Segment Start: Given entries

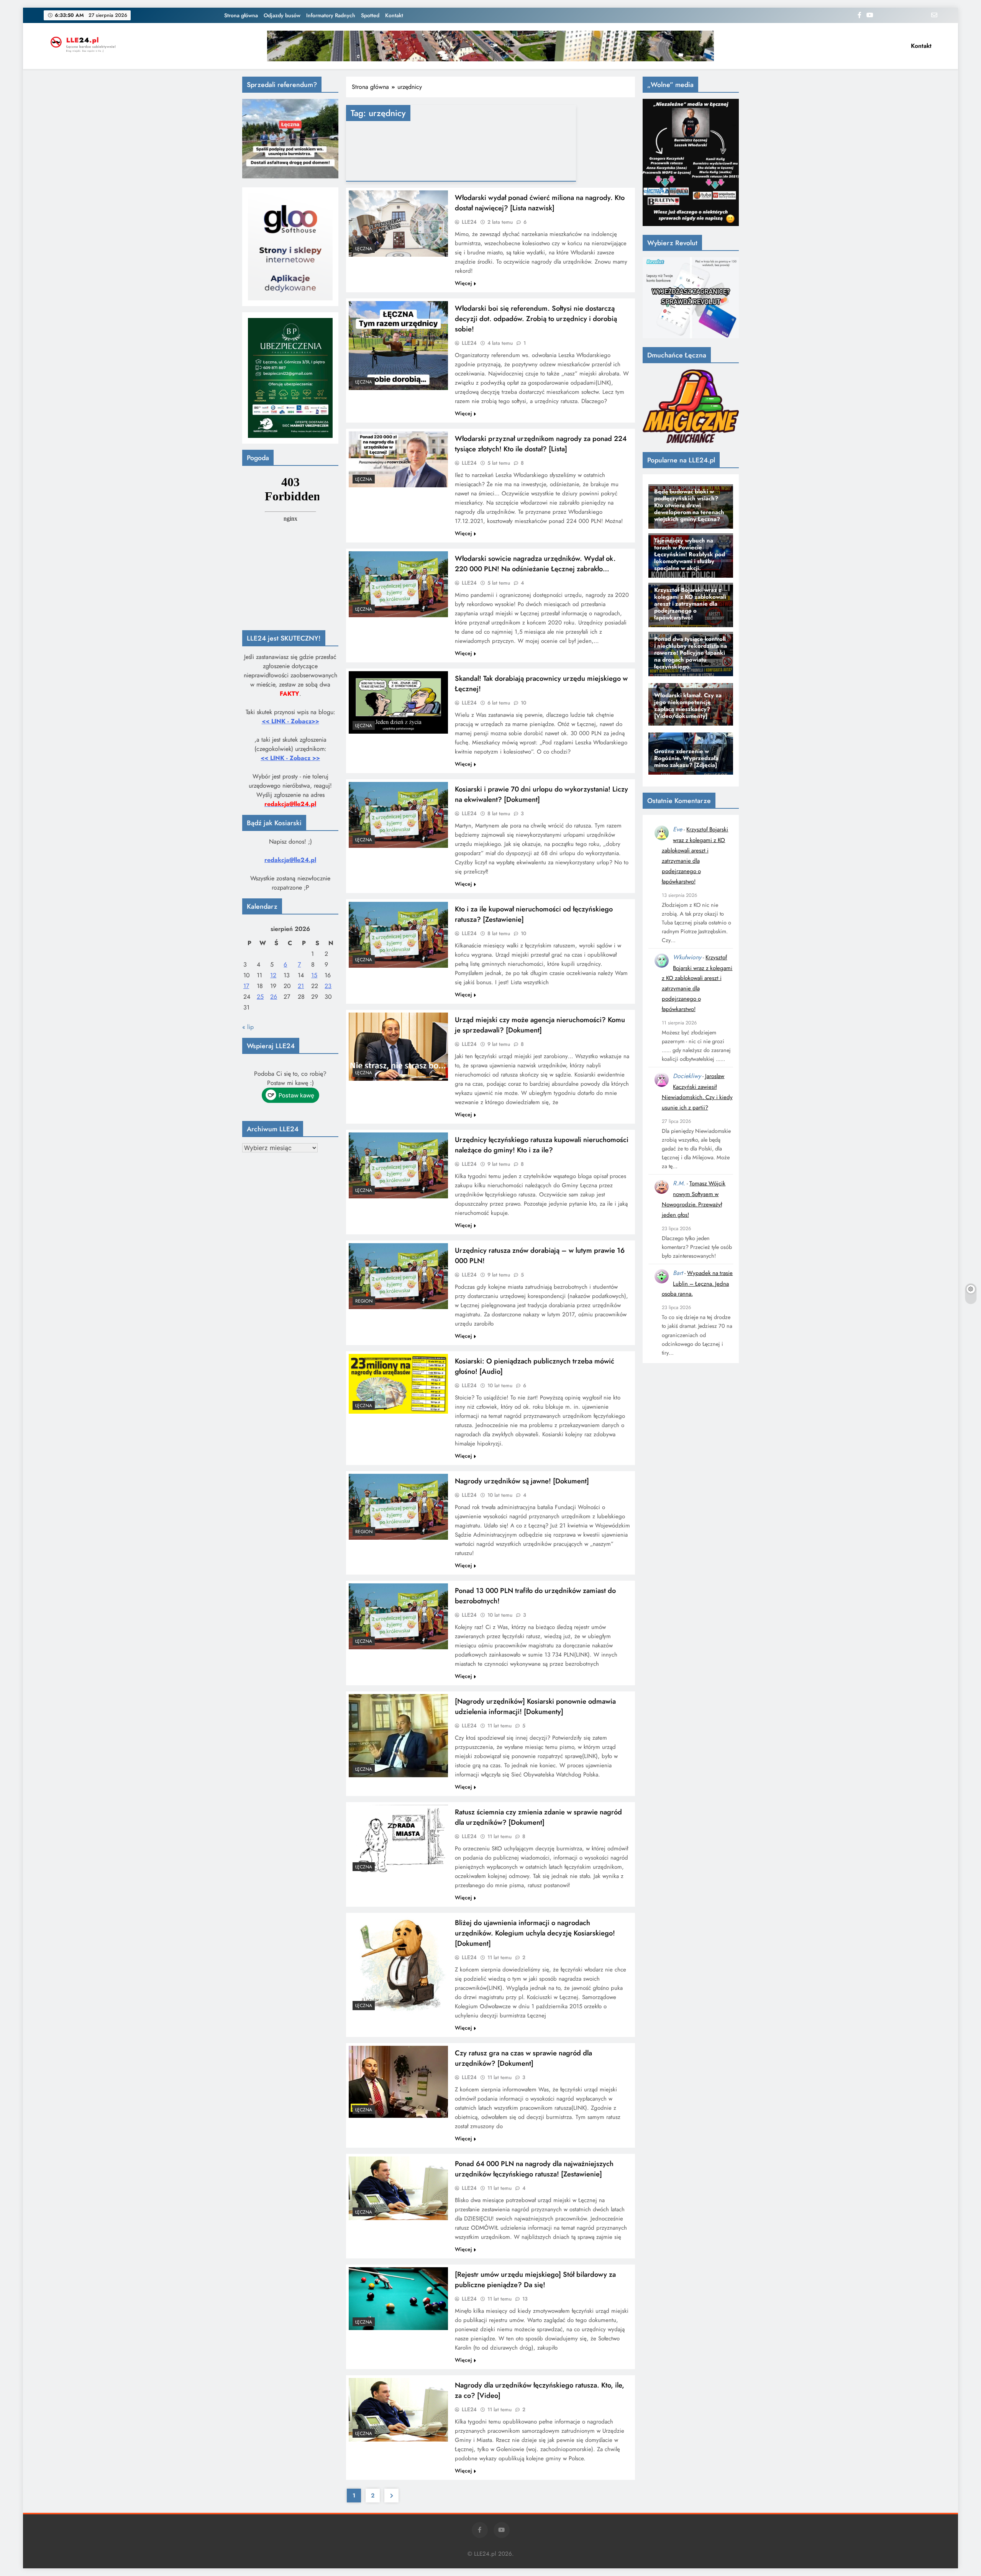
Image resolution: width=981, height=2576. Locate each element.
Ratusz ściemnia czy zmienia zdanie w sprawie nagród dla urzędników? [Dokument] (538, 1817)
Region (363, 1301)
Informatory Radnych (330, 15)
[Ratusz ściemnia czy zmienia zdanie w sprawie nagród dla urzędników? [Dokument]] (398, 1840)
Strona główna (241, 15)
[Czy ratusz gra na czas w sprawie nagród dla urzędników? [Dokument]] (398, 2082)
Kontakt (394, 15)
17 (246, 986)
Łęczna (363, 248)
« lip (248, 1027)
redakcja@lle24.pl (290, 859)
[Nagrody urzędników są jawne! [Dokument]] (398, 1507)
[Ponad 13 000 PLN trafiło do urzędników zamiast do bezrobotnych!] (398, 1616)
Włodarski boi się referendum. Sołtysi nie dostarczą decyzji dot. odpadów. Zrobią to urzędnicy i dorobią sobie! (536, 318)
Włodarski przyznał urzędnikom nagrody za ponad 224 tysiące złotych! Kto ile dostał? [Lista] (541, 443)
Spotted (370, 15)
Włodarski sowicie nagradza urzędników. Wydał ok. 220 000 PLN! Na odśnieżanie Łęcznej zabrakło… (535, 563)
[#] (490, 46)
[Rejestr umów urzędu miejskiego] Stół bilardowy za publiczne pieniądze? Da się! (535, 2279)
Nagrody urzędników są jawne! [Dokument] (522, 1481)
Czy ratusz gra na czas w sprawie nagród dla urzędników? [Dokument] (523, 2058)
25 (260, 996)
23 (328, 986)
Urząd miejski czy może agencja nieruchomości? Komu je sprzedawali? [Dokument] (540, 1024)
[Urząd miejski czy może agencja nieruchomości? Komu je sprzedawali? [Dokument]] (398, 1047)
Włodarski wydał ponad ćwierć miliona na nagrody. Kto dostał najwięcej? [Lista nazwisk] (540, 202)
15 (314, 975)
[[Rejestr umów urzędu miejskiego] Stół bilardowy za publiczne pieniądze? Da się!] (398, 2298)
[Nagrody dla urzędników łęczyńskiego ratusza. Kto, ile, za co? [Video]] (398, 2410)
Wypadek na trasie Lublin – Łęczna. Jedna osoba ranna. (697, 1283)
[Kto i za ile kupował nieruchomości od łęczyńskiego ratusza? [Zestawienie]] (398, 935)
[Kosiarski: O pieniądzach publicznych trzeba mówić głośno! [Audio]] (398, 1384)
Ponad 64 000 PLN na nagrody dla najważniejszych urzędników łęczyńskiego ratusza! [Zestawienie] (534, 2168)
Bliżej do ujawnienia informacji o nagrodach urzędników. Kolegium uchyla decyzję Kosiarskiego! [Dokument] (535, 1932)
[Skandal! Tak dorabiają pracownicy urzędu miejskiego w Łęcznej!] (398, 702)
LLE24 (469, 222)
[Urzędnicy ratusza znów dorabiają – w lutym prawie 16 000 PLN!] (398, 1276)
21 (301, 986)
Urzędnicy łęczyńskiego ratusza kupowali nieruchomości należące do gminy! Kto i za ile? (541, 1144)
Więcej (463, 283)
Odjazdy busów (282, 15)
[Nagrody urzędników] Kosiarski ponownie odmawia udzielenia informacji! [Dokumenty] (535, 1706)
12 (273, 975)
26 (273, 996)
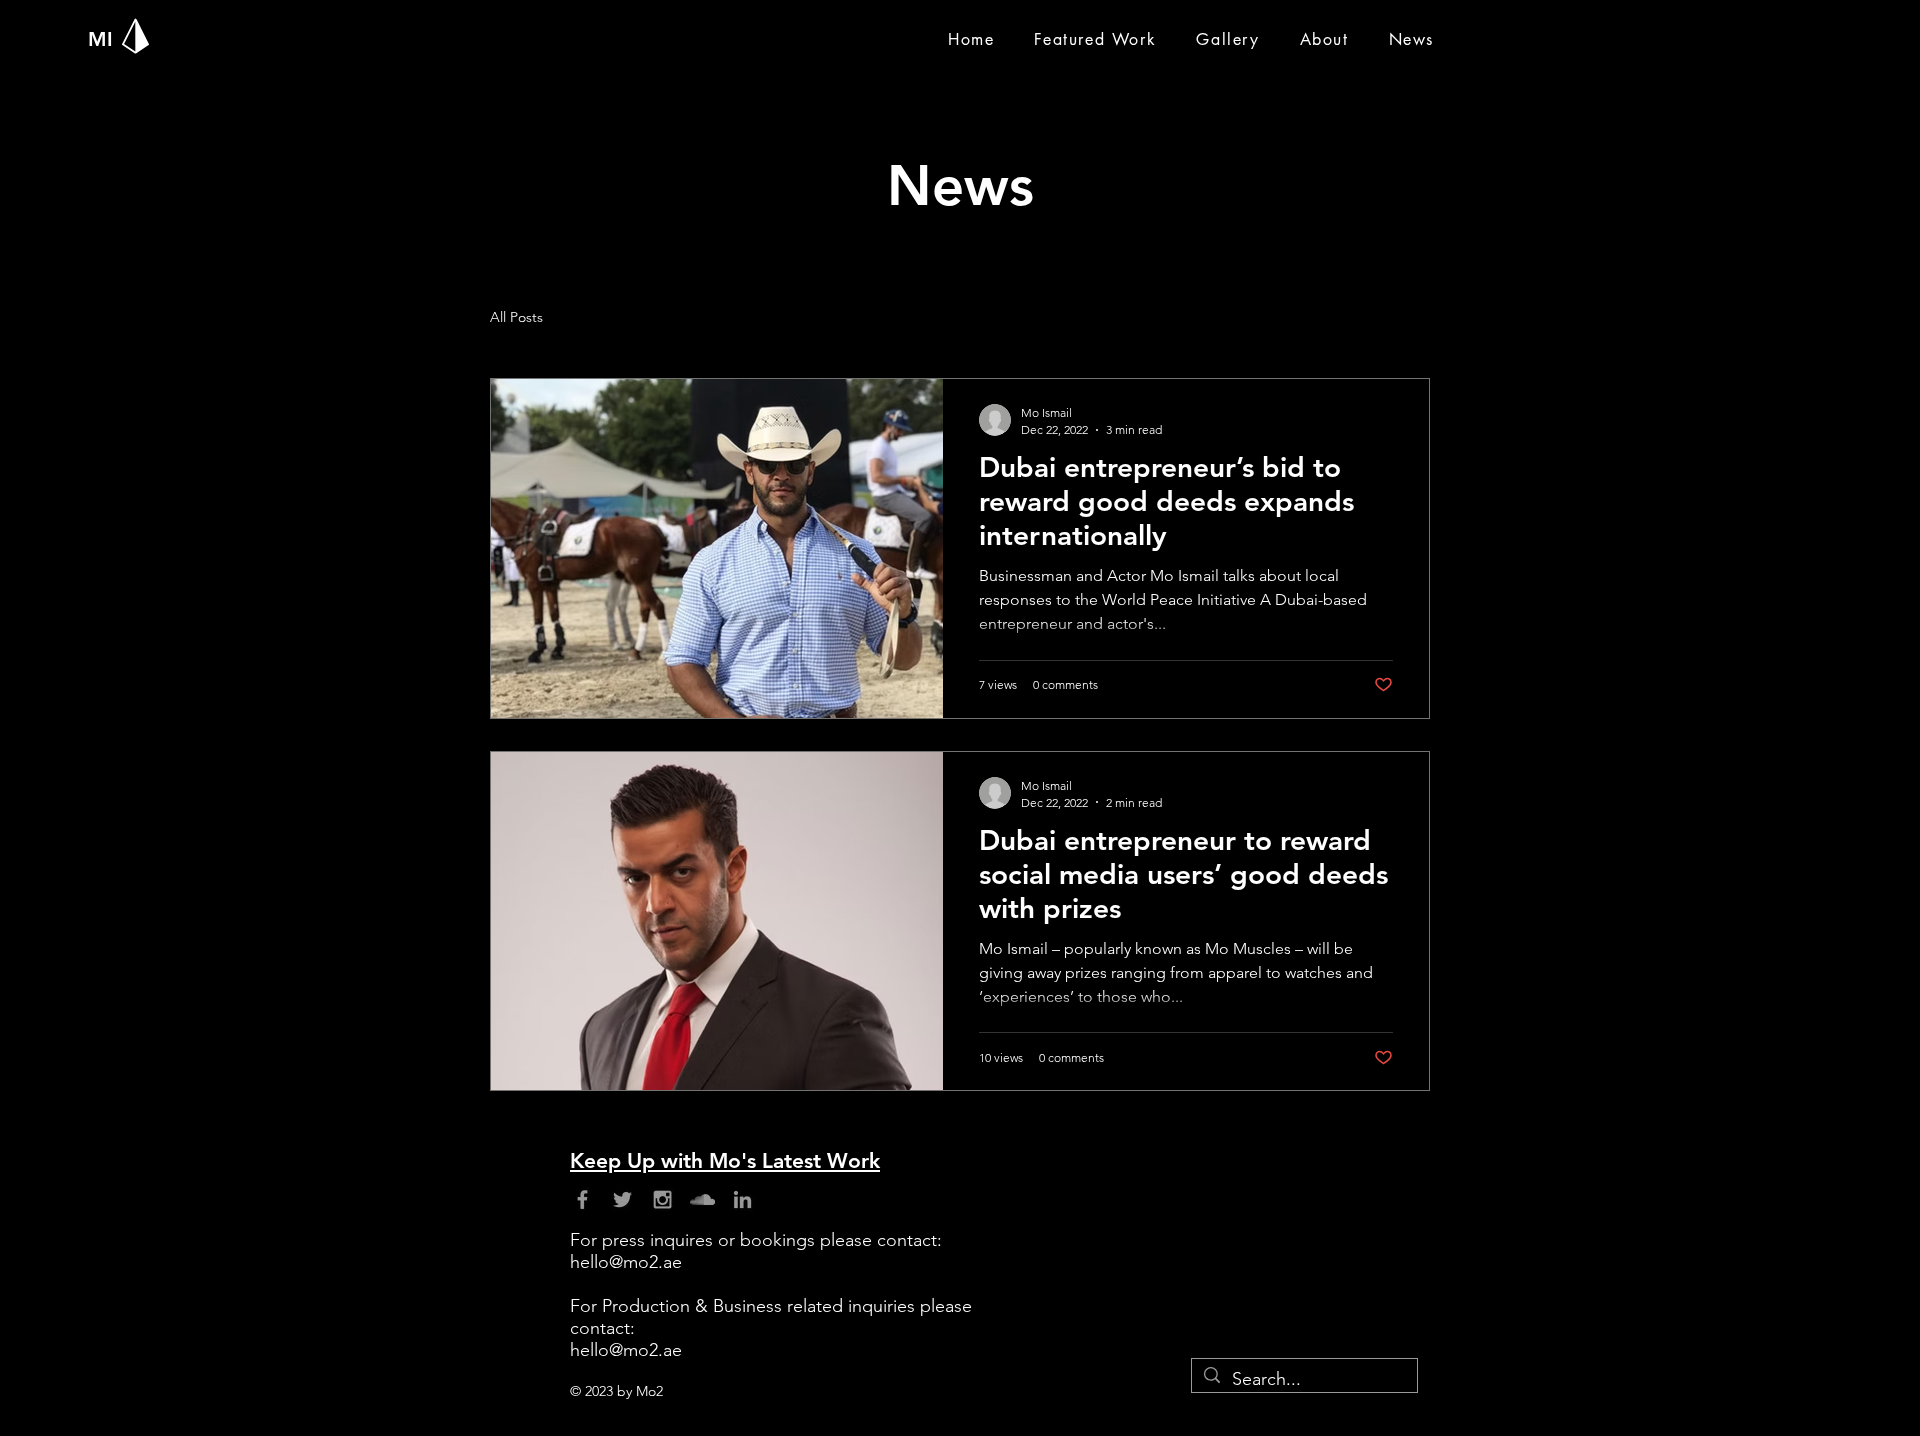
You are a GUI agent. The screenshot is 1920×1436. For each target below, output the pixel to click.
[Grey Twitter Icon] (622, 1199)
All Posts (516, 317)
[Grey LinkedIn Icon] (742, 1199)
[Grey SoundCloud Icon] (702, 1199)
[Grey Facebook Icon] (582, 1199)
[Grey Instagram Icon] (662, 1199)
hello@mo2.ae (626, 1262)
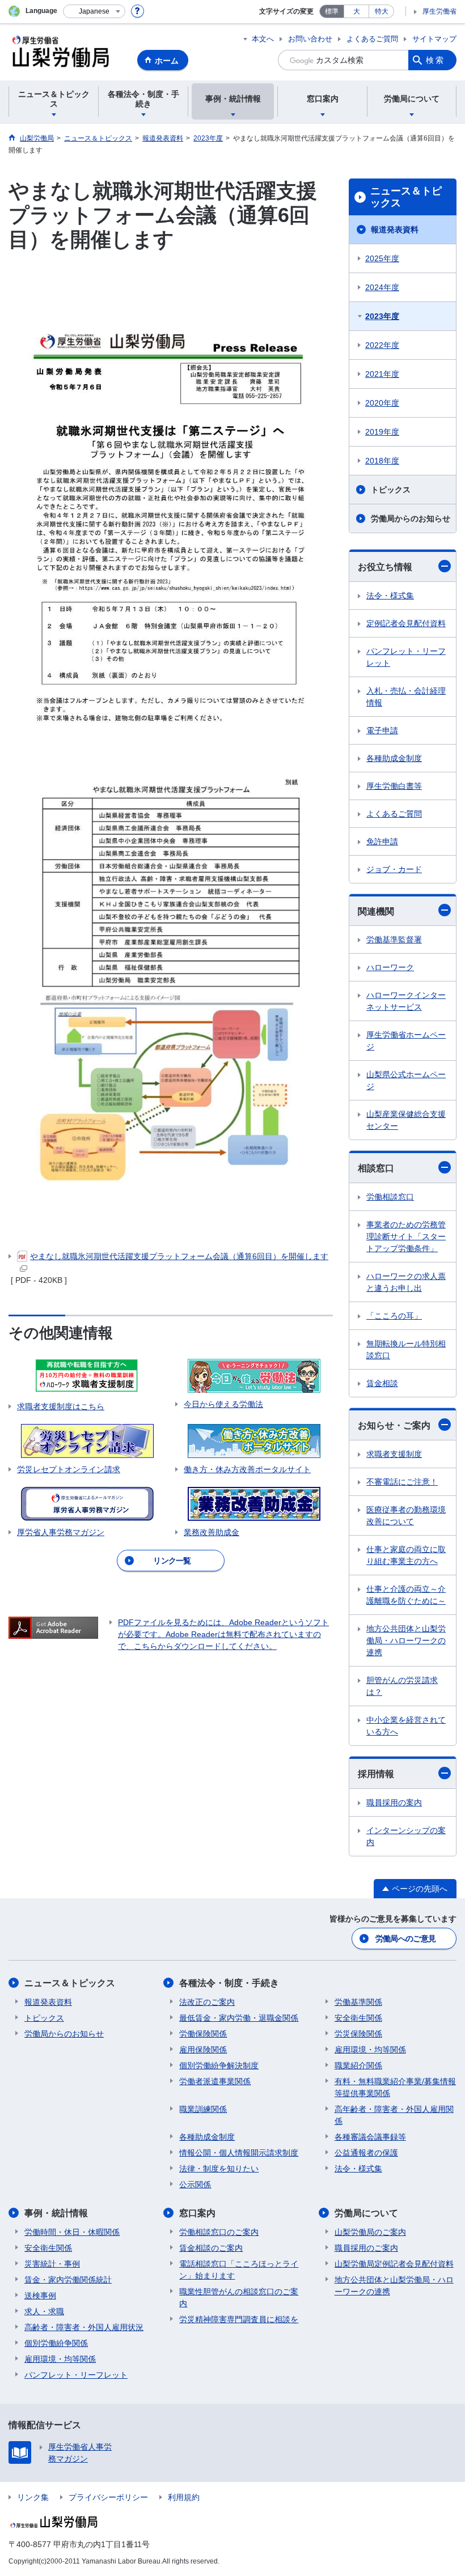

Segment End: Given entries

§ Required action
Pictures excluded, copy the lines exactly from where the material starts to the line with "Włodarski boi się", inclusive.

§ Answer space
Image resolution: width=981, height=2576. Locate each element.
Ratusz ściemnia czy zmienia zdanie w sprawie nagród dla urzędników? [Dokument] (538, 1817)
Region (363, 1301)
Informatory Radnych (330, 15)
[Ratusz ściemnia czy zmienia zdanie w sprawie nagród dla urzędników? [Dokument]] (398, 1840)
Strona główna (241, 15)
[Czy ratusz gra na czas w sprawie nagród dla urzędników? [Dokument]] (398, 2082)
Kontakt (394, 15)
17 (246, 986)
Łęczna (363, 248)
« lip (248, 1027)
redakcja@lle24.pl (290, 859)
[Nagrody urzędników są jawne! [Dokument]] (398, 1507)
[Ponad 13 000 PLN trafiło do urzędników zamiast do bezrobotnych!] (398, 1616)
Włodarski boi się referendum. Sołtysi nie dostarczą decyzji dot. odpadów. Zrobią to urzędnicy i dorobią sobie! (536, 318)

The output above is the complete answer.